• Document section
▶

I have two dataframes that need to be cross joined on a 20-node cluster. However because of their size, a simple crossjoin is failing. I am looking to partition the data and perform the crossjoin and am looking for an efficient way to do it.
Manually split file f1 into three and read into dataframes: df1A, df1B, df1C
.
Manually split file f2 into four and ready into dataframes: df2A, df2B, df2C, df2D
.
Cross join df1A X df2A, df1A X df2B,..,df1A X df2D,...,df1C X df2D
.
Save each cross join in a file and manually put together all files.
This way Spark can perform each cross join parallely and things should complete fairly quickly.

◀

• Data lines
▶

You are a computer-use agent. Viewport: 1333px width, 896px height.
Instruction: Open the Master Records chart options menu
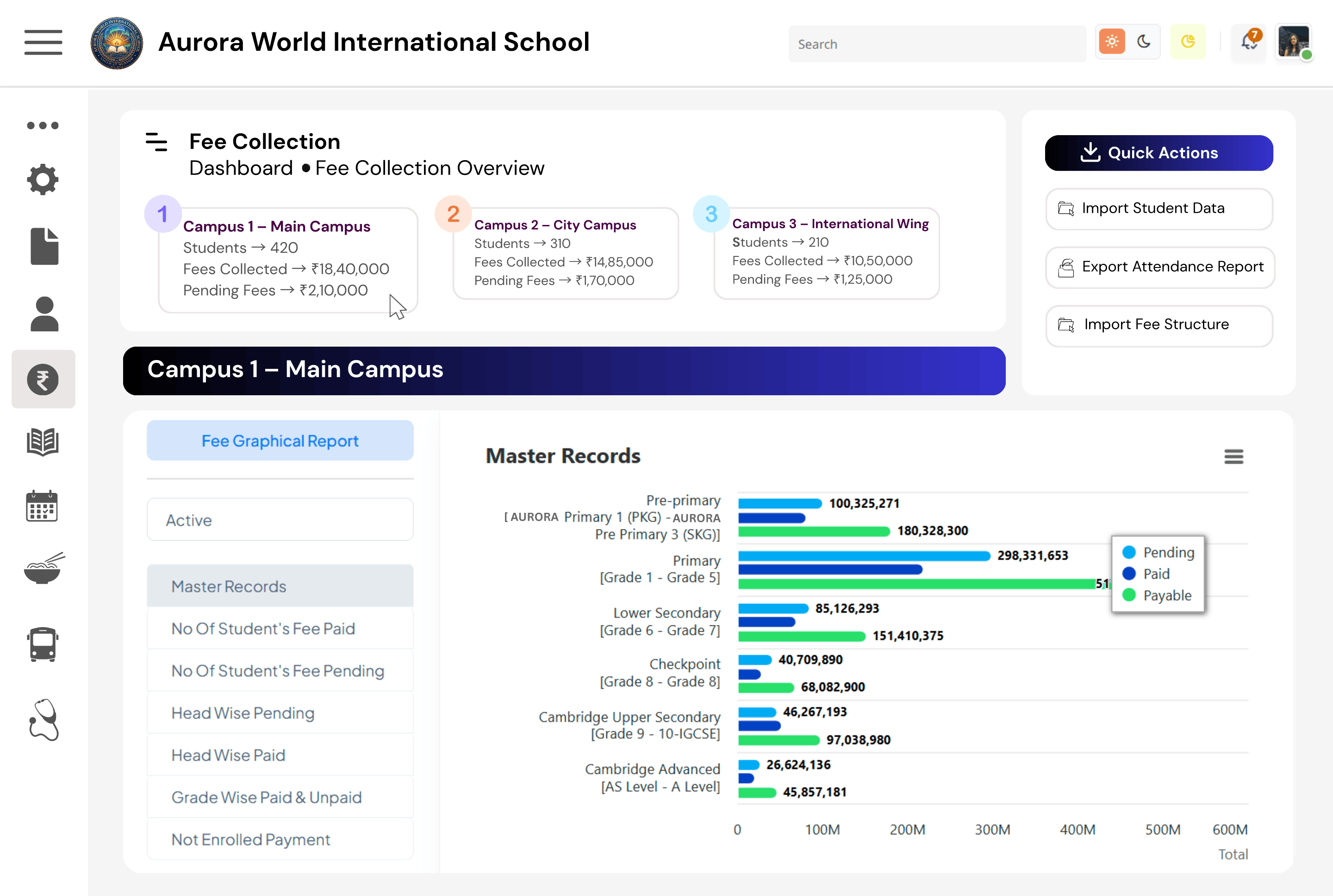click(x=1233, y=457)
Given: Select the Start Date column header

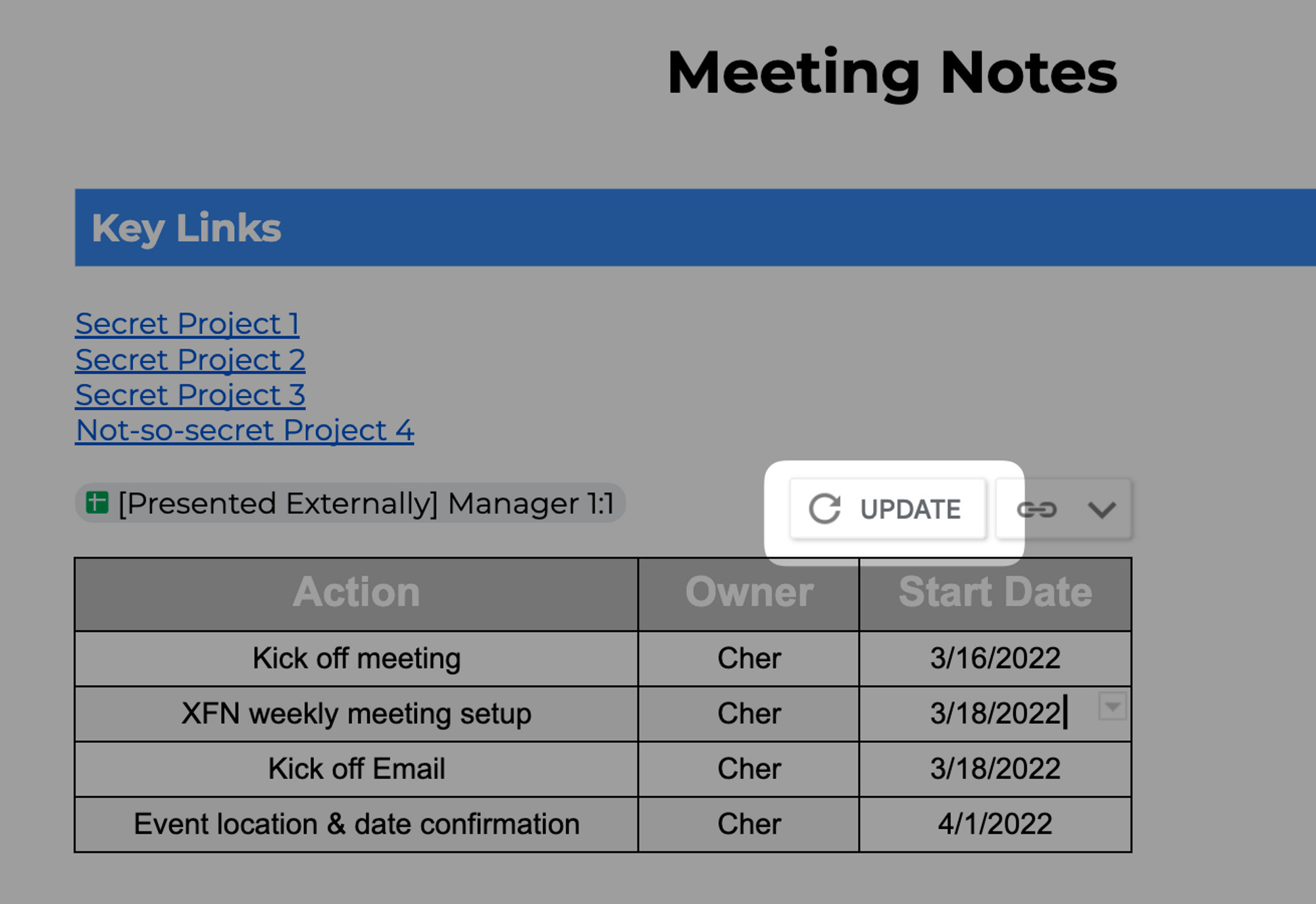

◀

• Things to do
a. In the post on cross joining dataframes in Spark, into how many dataframes is file f2 manually split?
b. Summarize the post on cross joining dataframes in Spark in two sentences.
c. Pick up the post on cross joining dataframes in Spark from its last sentence and continue it.

• Results of the tasks
a. Four: df2A, df2B, df2C and df2D.

b. Two dataframes must be cross joined on a 20-node cluster, but a simple cross join fails because of their size, so the poster is looking for an efficient way to partition the data first. The proposed plan splits file f1 into three dataframes and file f2 into four, cross joins every pair, saves each result to a file, and then combines the files by hand, so that Spark can perform each cross join in parallel.

c.
Is there is more efficient way of accomplishing this by reading both files into two dataframes, then partitioning each dataframe into 3 and 4 "pieces" and for each partition of one dataframe cross join with every partition of the other dataframe?
Data frame can be partitioned ether range or hash .
val df1 = spark.read.csv("file1.txt")
val df2 = spark.read.csv("file2.txt")
val partitionedByRange1 = df1.repartitionByRange(3, $"k")
val partitionedByRange2 = df2.repartitionByRange(4, $"k")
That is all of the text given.